Judge puts Clive Palmer’s case back in the hands of police

Hedley Thomas

Clive Palmer is in limbo. He has been neither cleared nor potted over serious allegations of fraud.

Judge David Jackson’s decision to sidestep the question of whether Palmer acted fraudulently and dishonestly when he took more than $12 million in Chinese funds means it is likely to be left to police to determine.

The problem for Palmer is that Jackson did go on and make a number of conclusions that look bad for the tycoon.

This cash was meant to have been spent on a port. Palmer knew that. It was part of the deal. It was funnelled instead to pay for his political creature, the Palmer United Party. He signed the cheques.

The evidence of the money trail has never been in doubt. After Palmer took $10m and dropped it into his company, Cosmo Developments, there were cheques of: $6m to the Palmer United Party; $799,000 and $1,247,844 to its advertising agency Media Circus; $250,000 and $300,000 to his company, Mineralogy; $97,348 to pay an Amex bill; and $233,352 to pay for a trademark application for Blue Star Line for his Titanic dream.

A further $2.167m was siphoned weeks later, in September 2013, which also went to Media Circus to pay for the widespread advertising that helped deliver electoral success to the PUP. None of this was for a port.

As a result of Jackson’s judgment, Palmer’s legal argument that the Chinese funds were not held “on trust” by him or his company has been upheld. That is his win. Having found there was not an actual trust, Jackson decided he would not need to rule on whether the parliamentarian had acted dishonestly and fraudulently in taking and spending all the cash. That was another win.

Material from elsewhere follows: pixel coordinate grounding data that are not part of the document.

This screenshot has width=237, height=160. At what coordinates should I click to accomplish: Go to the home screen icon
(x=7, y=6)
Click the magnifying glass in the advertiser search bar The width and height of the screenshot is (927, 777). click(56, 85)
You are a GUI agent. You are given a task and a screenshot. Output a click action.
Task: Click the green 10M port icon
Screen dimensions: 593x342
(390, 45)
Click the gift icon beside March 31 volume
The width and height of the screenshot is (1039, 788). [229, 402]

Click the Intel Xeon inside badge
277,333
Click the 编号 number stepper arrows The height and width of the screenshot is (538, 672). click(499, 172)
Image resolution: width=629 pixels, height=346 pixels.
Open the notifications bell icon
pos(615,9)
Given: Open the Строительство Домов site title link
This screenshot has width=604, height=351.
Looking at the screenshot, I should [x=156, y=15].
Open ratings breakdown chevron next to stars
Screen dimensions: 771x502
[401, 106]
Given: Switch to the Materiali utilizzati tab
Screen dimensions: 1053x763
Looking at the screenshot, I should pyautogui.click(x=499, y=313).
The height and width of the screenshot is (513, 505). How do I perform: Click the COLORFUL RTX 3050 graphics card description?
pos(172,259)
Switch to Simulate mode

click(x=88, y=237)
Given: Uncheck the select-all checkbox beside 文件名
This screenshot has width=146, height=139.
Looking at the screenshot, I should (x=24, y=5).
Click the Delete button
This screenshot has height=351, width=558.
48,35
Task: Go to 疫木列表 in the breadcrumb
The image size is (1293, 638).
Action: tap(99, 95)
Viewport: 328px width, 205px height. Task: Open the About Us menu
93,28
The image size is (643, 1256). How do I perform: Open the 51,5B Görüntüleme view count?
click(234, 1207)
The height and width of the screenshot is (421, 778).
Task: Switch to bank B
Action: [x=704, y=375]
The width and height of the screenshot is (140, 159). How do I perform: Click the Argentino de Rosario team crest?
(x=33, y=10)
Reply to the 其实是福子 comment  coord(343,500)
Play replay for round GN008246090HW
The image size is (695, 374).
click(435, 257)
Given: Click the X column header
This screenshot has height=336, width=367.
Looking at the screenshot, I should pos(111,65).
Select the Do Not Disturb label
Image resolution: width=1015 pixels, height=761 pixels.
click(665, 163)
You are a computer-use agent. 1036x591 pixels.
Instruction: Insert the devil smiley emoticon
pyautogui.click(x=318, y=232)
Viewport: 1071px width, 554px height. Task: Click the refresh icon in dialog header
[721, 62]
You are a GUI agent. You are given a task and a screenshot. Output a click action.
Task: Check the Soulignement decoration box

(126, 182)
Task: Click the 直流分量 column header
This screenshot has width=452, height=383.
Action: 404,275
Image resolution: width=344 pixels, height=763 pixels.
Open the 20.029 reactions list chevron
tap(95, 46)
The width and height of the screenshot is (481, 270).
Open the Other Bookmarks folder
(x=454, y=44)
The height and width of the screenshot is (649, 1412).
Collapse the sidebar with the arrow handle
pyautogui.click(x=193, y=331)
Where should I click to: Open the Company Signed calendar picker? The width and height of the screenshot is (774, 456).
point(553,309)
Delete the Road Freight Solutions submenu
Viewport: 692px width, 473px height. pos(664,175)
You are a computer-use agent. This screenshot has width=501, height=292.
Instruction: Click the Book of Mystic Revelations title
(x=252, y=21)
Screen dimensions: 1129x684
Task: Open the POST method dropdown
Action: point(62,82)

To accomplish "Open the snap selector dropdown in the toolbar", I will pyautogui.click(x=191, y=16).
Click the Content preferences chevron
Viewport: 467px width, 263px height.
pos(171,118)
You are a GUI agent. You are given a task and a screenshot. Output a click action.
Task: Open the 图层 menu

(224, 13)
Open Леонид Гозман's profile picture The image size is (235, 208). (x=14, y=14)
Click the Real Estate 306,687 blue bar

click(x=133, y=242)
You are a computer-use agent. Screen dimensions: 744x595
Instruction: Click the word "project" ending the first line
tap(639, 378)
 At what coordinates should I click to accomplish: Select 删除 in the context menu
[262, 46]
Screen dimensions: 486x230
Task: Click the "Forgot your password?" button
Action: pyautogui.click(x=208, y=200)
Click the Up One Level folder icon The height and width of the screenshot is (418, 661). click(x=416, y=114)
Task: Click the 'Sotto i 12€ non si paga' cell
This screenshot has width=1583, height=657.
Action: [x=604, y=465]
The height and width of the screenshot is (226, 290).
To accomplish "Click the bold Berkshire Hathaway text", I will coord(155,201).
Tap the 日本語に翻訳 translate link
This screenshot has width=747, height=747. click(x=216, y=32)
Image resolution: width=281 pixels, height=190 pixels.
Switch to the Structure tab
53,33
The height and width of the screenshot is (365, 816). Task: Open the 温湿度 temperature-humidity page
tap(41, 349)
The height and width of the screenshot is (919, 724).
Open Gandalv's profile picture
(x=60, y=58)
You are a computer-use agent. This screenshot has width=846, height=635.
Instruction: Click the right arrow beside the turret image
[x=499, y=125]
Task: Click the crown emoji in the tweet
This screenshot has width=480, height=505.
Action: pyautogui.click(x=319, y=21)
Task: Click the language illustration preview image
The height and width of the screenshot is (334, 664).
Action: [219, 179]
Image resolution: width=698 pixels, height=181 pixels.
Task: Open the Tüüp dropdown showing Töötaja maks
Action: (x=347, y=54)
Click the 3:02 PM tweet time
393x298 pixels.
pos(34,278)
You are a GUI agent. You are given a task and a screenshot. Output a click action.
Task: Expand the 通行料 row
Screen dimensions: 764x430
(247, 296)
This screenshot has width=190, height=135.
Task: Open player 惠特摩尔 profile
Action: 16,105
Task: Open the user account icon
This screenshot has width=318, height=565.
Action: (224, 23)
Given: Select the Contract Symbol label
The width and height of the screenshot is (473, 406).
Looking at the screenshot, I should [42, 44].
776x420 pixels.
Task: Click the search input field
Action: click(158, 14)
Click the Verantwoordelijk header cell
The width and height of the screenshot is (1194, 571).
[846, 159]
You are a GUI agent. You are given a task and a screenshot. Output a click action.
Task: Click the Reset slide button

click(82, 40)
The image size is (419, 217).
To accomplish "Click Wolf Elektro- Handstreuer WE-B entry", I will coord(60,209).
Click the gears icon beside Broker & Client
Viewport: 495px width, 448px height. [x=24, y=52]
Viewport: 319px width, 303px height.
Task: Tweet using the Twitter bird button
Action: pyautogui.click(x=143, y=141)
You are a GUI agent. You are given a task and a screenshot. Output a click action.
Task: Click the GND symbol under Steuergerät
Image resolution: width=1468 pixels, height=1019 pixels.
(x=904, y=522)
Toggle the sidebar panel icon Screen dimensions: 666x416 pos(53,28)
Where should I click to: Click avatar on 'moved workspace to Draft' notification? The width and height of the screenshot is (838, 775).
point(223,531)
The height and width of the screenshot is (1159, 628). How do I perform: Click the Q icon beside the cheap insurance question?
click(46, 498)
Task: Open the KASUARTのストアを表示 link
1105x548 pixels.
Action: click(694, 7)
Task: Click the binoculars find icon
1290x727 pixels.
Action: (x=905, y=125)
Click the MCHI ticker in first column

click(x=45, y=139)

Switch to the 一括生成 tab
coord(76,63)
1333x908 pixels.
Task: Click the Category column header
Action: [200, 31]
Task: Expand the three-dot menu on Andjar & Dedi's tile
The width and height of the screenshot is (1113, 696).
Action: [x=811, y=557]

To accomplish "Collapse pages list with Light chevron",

While Jackson avoided making such a declaration, however, he spiked his judgment with details adverse to Palmer. He described Palmer’s “apparent attempt to manufacture evidence to show that there was a written contract” to authorise his withdrawals. The judge appeared unimpressed by this purportedly “sham document”, which was allegedly fraudulently pulled together and backdated — a work of fiction that Palmer eventually abandoned as part of his defence. According to Jackson, “the unexplained creation of an apparently false contract of that kind was always relevant to the (Chinese) case”. Palmer knew, too, his $10m payment to Cosmo and $2.167m payment to Media Circus were not authorised, Jackson ruled.

The serious accusations of fraudulent conduct that were levelled against Palmer by the Chinese were not unjustified, according to Jackson, who found they had a “reasonable basis”.

Jackson called out Palmer’s persistence “in an apparently unsustainable and possibly deliberately false plea (that his company) had made the challenged payments for an authorised purpose” for port services.

The upshot now is that Palmer may (or may not) have taken China’s money fraudulently — we don’t have a ruling either way because Jackson preferred to duck it. He decided that “such findings could cause significant reputational damage” and were not needed to resolve the liability questions. Jackson was also concerned that the Chinese side might have wanted to “embarrass” Palmer. That would be understating what the Chinese would like to inflict on the federal member for Fairfax.

Some will be scratching their heads after the narrow outcome of these civil proceedings. A wealthy politician helps himself to millions of dollars, spends it on private interests unrelated to a port, and allegedly “manufactures” a document after the fact to justify the withdrawals. Then he pays the money back — and says he did nothing wrong. Does it pass the sniff test. It falls to police to clear it up once and for all.